Re: [PATCH 03/26] KVM: arm64: Factor out stage 2 page table data from struct kvm

Alexandru Elisei <alexandru.elisei@xxxxxxx> · Tue, 12 May 2020 16:47:55 +0100

Hi,

On 5/12/20 12:17 PM, James Morse wrote:
> Hi Alex, Marc,
>
> (just on this last_vcpu_ran thing...)
>
> On 11/05/2020 17:38, Alexandru Elisei wrote:
>> On 4/22/20 1:00 PM, Marc Zyngier wrote:
>>> From: Christoffer Dall <christoffer.dall@xxxxxxx>
>>>
>>> As we are about to reuse our stage 2 page table manipulation code for
>>> shadow stage 2 page tables in the context of nested virtualization, we
>>> are going to manage multiple stage 2 page tables for a single VM.
>>>
>>> This requires some pretty invasive changes to our data structures,
>>> which moves the vmid and pgd pointers into a separate structure and
>>> change pretty much all of our mmu code to operate on this structure
>>> instead.
>>>
>>> The new structure is called struct kvm_s2_mmu.
>>>
>>> There is no intended functional change by this patch alone.
>>> diff --git a/arch/arm64/include/asm/kvm_host.h b/arch/arm64/include/asm/kvm_host.h
>>> index 7dd8fefa6aecd..664a5d92ae9b8 100644
>>> --- a/arch/arm64/include/asm/kvm_host.h
>>> +++ b/arch/arm64/include/asm/kvm_host.h
>>> @@ -63,19 +63,32 @@ struct kvm_vmid {
>>>  	u32    vmid;
>>>  };
>>>  
>>> -struct kvm_arch {
>>> +struct kvm_s2_mmu {
>>>  	struct kvm_vmid vmid;
>>>  
>>> -	/* stage2 entry level table */
>>> -	pgd_t *pgd;
>>> -	phys_addr_t pgd_phys;
>>> -
>>> -	/* VTCR_EL2 value for this VM */
>>> -	u64    vtcr;
>>> +	/*
>>> +	 * stage2 entry level table
>>> +	 *
>>> +	 * Two kvm_s2_mmu structures in the same VM can point to the same pgd
>>> +	 * here.  This happens when running a non-VHE guest hypervisor which
>>> +	 * uses the canonical stage 2 page table for both vEL2 and for vEL1/0
>>> +	 * with vHCR_EL2.VM == 0.
>> It makes more sense to me to say that a non-VHE guest hypervisor will use the
>> canonical stage *1* page table when running at EL2
> Can KVM say anything about stage1? Its totally under the the guests control even at vEL2...

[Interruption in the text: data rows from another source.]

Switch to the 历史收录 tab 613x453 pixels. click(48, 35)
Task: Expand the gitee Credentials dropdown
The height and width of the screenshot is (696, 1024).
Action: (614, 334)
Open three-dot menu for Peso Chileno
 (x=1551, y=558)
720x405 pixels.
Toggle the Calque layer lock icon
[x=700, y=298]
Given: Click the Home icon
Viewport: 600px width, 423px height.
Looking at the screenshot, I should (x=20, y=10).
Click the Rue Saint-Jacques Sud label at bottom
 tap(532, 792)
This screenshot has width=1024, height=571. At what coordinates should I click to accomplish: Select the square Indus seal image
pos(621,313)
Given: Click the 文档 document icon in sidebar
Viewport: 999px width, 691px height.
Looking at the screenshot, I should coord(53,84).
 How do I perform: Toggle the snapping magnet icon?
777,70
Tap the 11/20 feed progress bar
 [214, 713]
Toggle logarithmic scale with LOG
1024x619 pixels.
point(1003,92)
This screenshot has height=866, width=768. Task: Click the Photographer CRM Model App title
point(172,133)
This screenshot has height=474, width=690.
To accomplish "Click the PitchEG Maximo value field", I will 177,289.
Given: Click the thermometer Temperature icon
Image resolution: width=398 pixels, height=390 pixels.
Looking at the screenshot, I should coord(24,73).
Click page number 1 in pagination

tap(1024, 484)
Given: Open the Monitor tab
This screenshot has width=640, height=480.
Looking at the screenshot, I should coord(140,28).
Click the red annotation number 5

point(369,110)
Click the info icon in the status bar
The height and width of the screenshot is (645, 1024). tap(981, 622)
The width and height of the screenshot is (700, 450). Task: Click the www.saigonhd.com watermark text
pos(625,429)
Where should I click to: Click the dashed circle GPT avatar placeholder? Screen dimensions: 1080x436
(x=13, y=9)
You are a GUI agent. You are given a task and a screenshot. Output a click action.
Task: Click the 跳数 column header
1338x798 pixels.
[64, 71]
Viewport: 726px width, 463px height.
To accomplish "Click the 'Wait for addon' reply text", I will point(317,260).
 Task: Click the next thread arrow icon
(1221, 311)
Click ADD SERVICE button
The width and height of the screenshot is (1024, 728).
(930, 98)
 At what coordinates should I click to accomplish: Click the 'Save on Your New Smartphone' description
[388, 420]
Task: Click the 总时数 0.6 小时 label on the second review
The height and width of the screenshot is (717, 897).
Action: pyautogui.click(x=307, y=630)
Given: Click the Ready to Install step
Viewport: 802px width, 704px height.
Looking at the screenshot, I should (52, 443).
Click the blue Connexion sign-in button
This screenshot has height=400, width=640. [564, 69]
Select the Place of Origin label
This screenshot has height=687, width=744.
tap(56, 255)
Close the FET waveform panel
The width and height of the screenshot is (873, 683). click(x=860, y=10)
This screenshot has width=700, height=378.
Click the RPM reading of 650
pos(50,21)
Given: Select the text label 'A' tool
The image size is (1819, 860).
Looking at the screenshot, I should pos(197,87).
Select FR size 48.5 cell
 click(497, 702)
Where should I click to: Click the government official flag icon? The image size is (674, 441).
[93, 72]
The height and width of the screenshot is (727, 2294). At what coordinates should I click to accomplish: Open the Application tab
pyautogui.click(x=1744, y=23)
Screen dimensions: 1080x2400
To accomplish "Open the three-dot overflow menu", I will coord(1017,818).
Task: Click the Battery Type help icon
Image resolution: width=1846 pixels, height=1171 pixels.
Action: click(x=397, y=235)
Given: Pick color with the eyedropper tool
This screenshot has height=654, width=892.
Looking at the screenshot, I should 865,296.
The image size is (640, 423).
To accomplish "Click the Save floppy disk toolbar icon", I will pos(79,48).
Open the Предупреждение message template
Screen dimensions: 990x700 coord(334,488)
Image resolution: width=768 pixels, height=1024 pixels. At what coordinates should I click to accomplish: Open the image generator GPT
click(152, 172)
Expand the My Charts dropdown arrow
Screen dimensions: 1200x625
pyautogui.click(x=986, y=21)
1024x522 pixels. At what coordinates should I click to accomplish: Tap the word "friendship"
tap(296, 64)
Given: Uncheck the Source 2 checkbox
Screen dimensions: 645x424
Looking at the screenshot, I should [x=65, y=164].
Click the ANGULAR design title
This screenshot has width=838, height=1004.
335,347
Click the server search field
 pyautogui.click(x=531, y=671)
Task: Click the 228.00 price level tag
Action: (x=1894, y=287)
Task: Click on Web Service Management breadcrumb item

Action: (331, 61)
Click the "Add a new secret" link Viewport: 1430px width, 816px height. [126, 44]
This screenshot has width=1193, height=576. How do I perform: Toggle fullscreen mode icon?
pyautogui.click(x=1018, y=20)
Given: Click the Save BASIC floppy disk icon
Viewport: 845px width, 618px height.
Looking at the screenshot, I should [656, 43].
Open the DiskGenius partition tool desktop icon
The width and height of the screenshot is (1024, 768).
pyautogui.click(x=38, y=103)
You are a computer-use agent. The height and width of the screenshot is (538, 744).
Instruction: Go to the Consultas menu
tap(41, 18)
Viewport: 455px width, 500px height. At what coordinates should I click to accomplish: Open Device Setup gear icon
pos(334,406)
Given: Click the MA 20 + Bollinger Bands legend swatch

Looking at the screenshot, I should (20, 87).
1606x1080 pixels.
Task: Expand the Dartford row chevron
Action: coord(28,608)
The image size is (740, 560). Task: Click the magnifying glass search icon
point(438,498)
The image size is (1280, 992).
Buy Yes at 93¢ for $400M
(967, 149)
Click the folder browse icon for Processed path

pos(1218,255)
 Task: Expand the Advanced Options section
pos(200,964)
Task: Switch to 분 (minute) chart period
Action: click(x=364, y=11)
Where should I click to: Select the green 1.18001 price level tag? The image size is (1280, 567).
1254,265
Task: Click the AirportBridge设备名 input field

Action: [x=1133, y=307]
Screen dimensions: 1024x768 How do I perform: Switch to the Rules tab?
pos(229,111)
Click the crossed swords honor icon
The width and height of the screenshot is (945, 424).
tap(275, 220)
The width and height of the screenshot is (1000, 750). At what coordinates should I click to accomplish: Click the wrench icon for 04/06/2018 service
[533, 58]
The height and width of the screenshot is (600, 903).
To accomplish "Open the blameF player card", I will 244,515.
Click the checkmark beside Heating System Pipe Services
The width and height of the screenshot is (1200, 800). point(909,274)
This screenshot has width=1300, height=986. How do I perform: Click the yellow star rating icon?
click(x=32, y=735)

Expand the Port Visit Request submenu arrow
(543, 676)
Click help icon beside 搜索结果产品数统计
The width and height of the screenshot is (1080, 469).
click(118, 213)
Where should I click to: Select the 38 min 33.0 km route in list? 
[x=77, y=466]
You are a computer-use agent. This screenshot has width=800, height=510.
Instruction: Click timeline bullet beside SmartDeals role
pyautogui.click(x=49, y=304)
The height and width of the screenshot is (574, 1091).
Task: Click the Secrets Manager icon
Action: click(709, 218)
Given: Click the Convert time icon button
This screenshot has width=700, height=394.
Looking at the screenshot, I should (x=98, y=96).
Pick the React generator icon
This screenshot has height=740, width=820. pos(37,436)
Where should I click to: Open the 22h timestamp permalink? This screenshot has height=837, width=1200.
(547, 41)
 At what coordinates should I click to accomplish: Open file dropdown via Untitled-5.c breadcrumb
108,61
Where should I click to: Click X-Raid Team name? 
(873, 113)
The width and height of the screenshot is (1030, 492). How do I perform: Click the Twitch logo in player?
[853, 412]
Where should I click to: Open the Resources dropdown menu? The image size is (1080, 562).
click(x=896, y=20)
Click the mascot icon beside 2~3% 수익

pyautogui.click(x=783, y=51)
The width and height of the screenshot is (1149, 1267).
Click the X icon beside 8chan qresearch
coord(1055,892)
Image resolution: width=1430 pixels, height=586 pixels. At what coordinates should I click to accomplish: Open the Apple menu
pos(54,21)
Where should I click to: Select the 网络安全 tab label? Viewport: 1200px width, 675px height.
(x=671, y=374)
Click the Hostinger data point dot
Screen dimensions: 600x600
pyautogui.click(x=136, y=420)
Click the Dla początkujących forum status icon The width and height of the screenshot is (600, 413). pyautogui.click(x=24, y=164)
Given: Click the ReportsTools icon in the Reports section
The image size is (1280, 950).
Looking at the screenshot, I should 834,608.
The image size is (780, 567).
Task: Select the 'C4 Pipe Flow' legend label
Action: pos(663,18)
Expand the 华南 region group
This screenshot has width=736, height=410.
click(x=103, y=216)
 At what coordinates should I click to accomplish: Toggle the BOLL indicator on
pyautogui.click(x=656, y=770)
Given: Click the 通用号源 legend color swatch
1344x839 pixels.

It is. My interpretation of the comment was that if the guest doesn't have virtual
stage 2 enabled (we're not running a guest of the L1 hypervisor), then the L0 host
can use the same L0 stage 2 tables because we're running the same guest (the L1
VM), regardless of the actual exception level for the guest. If I remember
correctly, KVM assigns different vmids for guests running at vEL1/0 and vEL2 with
vHCR_EL2.VM == 0 because the translation regimes are different, but keeps the same
translation tables.

>
>
>> (the "Non-secure EL2 translation regime" as ARM DDI 0487F.b calls it on page D5-2543).
>> I think that's
>> the only situation where vEL2 and vEL1&0 will use the same L0 stage 2 tables. It's
>> been quite some time since I reviewed the initial version of the NV patches, did I
>> get that wrong?
>
>>> +	 */
>>> +	pgd_t		*pgd;
>>> +	phys_addr_t	pgd_phys;
>>>  
>>>  	/* The last vcpu id that ran on each physical CPU */
>>>  	int __percpu *last_vcpu_ran;
>> It makes sense for the other fields to be part of kvm_s2_mmu, but I'm struggling
>> to figure out why last_vcpu_ran is here. Would you mind sharing the rationale? I
>> don't see this change in v1 or v2 of the NV series.
> Marc may have a better rationale. My thinking was because kvm_vmid is in here too.
>
> last_vcpu_ran exists to prevent KVM accidentally emulating CNP without the opt-in. (we
> call it defacto CNP).
>
> The guest may expect to be able to use asid-4 with different page tables on different

I'm afraid I don't know what asid-4 is.

> vCPUs, assuming the TLB isn't shared. But if KVM is switching between those vCPU on one
> physical CPU, the TLB is shared, ... the VMID and ASID are the same, but the page tables
> are not. Not fun to debug!
>
>
> NV makes this problem per-stage2, because each stage2 has its own VMID, we need to track
> the vcpu_id that last ran this stage2 on this physical CPU. If its not the same, we need
> to blow away this VMIDs TLB entries.
>
> The workaround lives in virt/kvm/arm/arm.c::kvm_arch_vcpu_load()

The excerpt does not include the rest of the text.